The 17 agribusiness giants that would spur the launch of New Vision for Agriculture includes Archer Daniels Midland (ADM), BASF, Bunge Limited, Cargill, Coca-Cola, DuPont, General Mills, Kraft Foods, Metro AG, Monsanto Company, Nestlé, PepsiCo, SABMiller, Syngenta, Unilever, Wal-Mart, and Yara International. In other words, it is more of the same leading to more catastrophic outcomes in the future.

The IDDRI study provides a lot of hope at a time when the UN-sponsored TEEB initiative – The Economics of Ecosystems and Biodiversity – for agriculture and food, has in its latest study warned of a significant contribution to greenhouse gas emissions emanating from farming practices. Accordingly, the entire farming production systems, stretching from cutting down of forests for making land available for cultivation to food waste dumped in landfills, account from 47 to 51 per cent of the global gas emissions. This factor alone plays a prominent role in world’s climate going topsy-turvy, and which returns to haunt farming community reeling under the terrible impact of climate change. The challenge therefore is how to reduce the greenhouse gas emissions from agriculture, which becomes a surer form of mitigation for farmers from the chaotic implications from climate aberrations haunting them in the years to come.

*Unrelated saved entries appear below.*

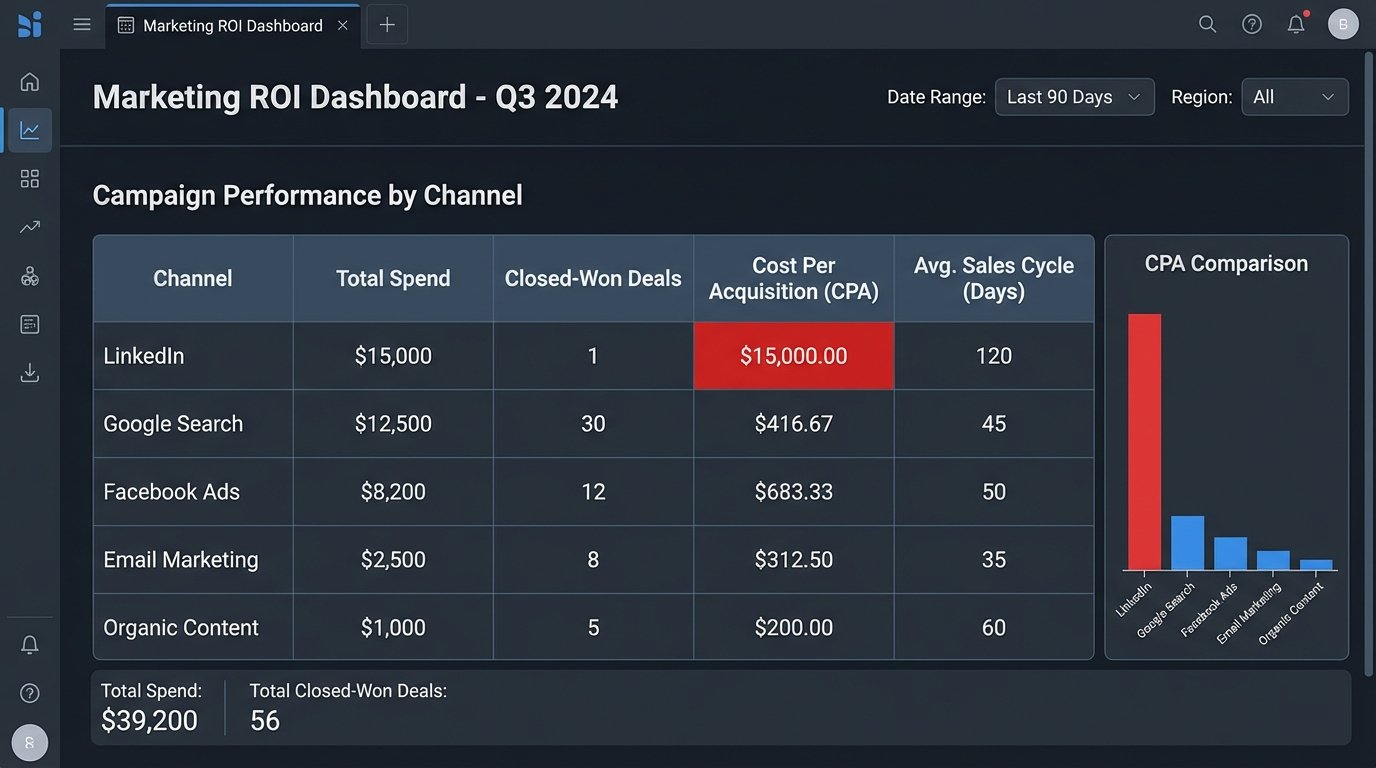Select the Analytics chart icon in sidebar
Viewport: 1376px width, 768px height.
click(29, 129)

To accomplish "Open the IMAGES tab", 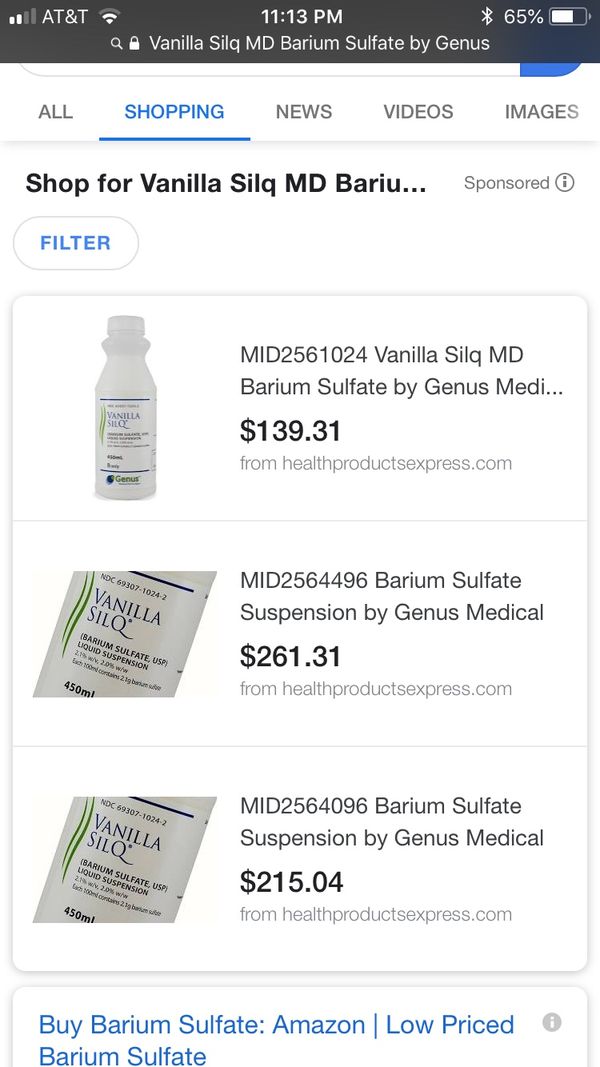I will (x=542, y=111).
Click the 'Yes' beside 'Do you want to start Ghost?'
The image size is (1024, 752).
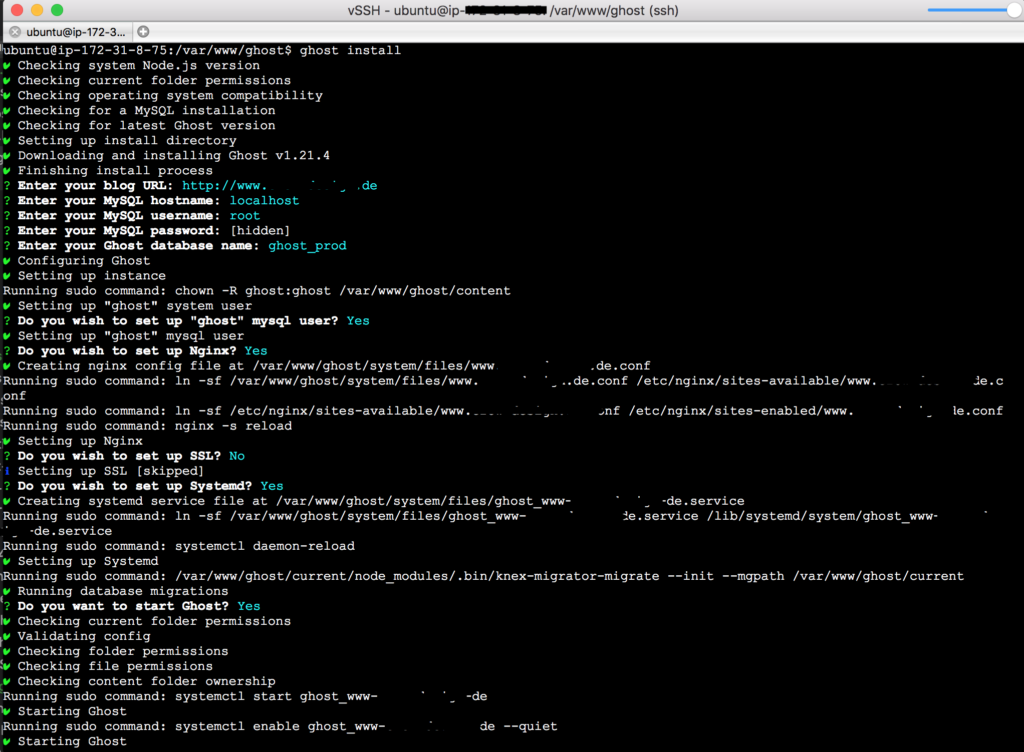[248, 605]
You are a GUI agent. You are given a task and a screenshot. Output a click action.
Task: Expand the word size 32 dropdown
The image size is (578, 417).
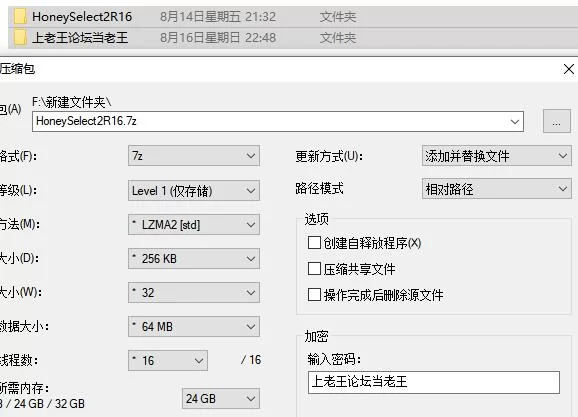click(194, 293)
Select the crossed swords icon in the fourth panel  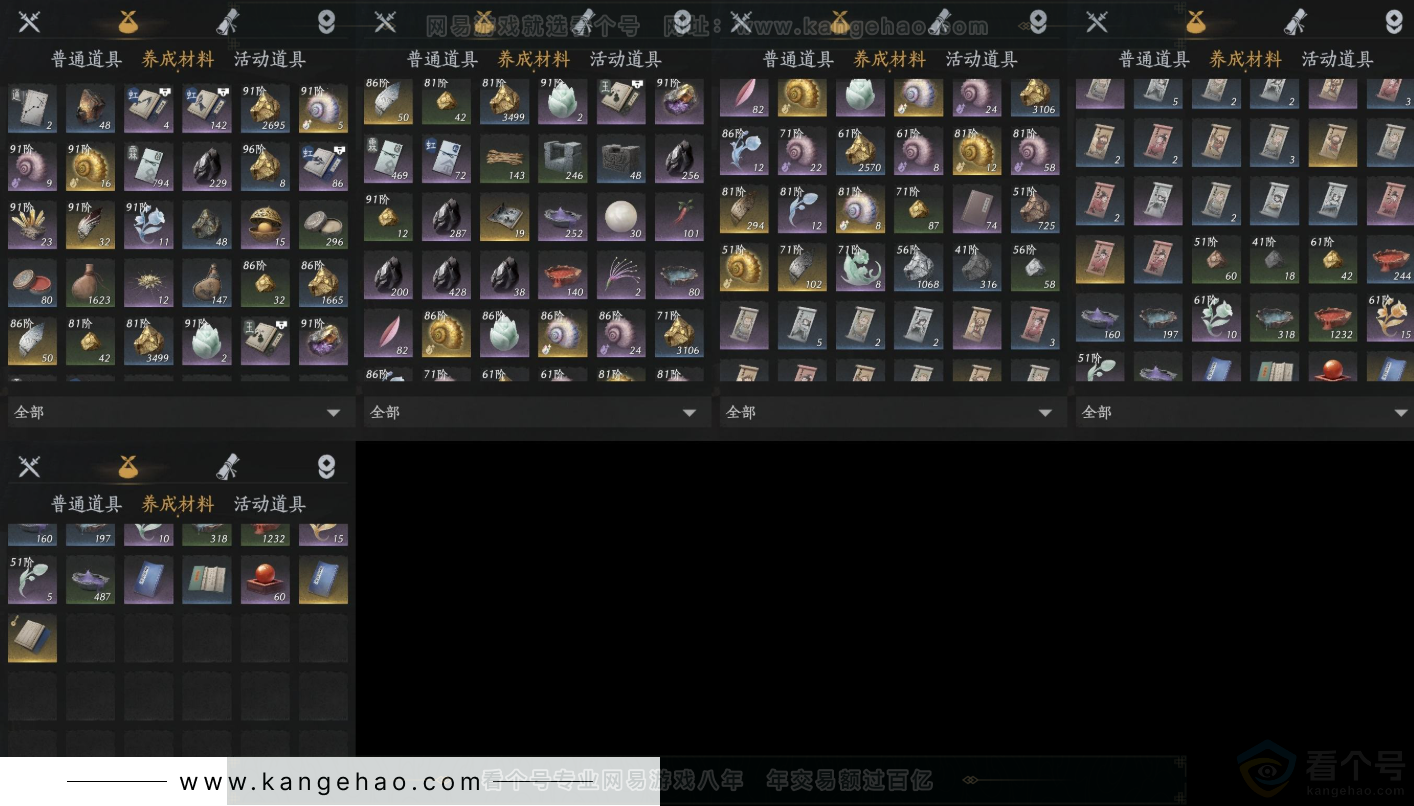coord(1097,20)
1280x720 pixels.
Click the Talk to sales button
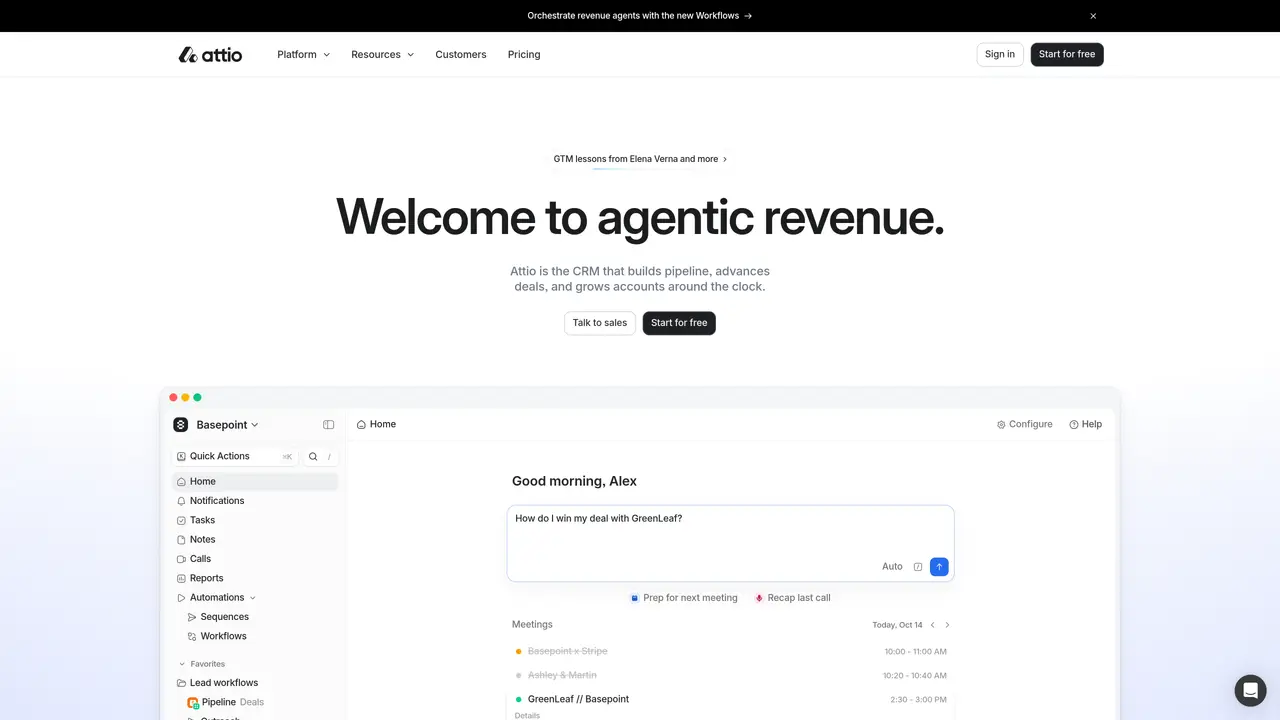pyautogui.click(x=600, y=323)
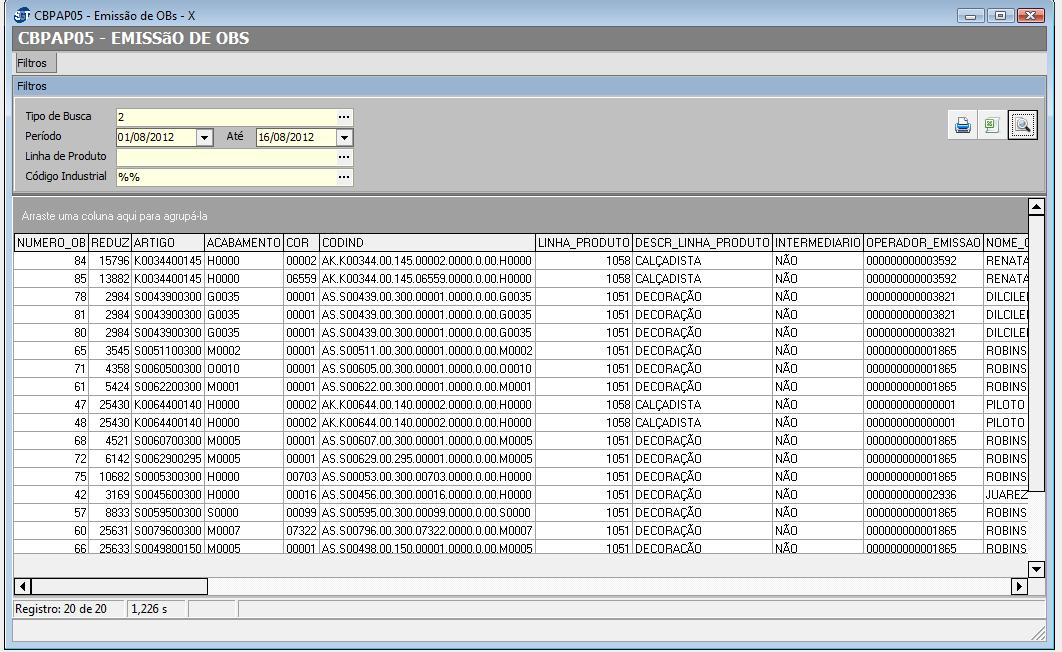Click the application icon in title bar
Screen dimensions: 1062x652
[23, 16]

What is therefore of paramount importance is to bring in policies that help farmers to transit to a more climate resilient agriculture. Before apologists for Green Revolution kind of farming systems raise on uproar over declining food production from a shift to organic farming, it is important to know that in its earlier study along with the UK-based Soil Association, the IDDRI has in a report entitled ‘Ten Years of Agro-ecology in Europe’ clearly showed that it is possible to feed Europe a healthy and sustainable diet by transiting to natural farming systems. Earlier, an International Assessment for Agricultural Knowledge, Science and Technology for Development (IAASTD) report, which was ratified (India included) during an intergovernmental plenary in Johannesburg, April 7-12, 2008, had warned that ‘business as usual’ is not the way forward.

Over the years, an emerging consensus has developed around agro-ecology, which alone has the potential for an inclusive approach, and has immense ability to reduce the damage being done to the planet. In India, a major initiative was launched when village elders in Punnukula village in Khamam district in Andhra Pradesh came together to stop the use of chemical pesticides. This was way back, more than 15 years ago. This local initiative, and exemplary testimony to the richness of available local knowledge, led to the introduction on Non-Pesticides Management (NPM) under the Community Managed Sustainable Agriculture (CMSA) expanding to 3.6 million acres without the use of pesticides. After the State’s bifurcation, and driven by the enthusiasm shown in adopting NPM practices, Andhra Pradesh launched Zero Budget Natural Farming aiming to bring its nearly 60-lakh farmers under the fold of non-chemical agriculture by the end of the year 2024.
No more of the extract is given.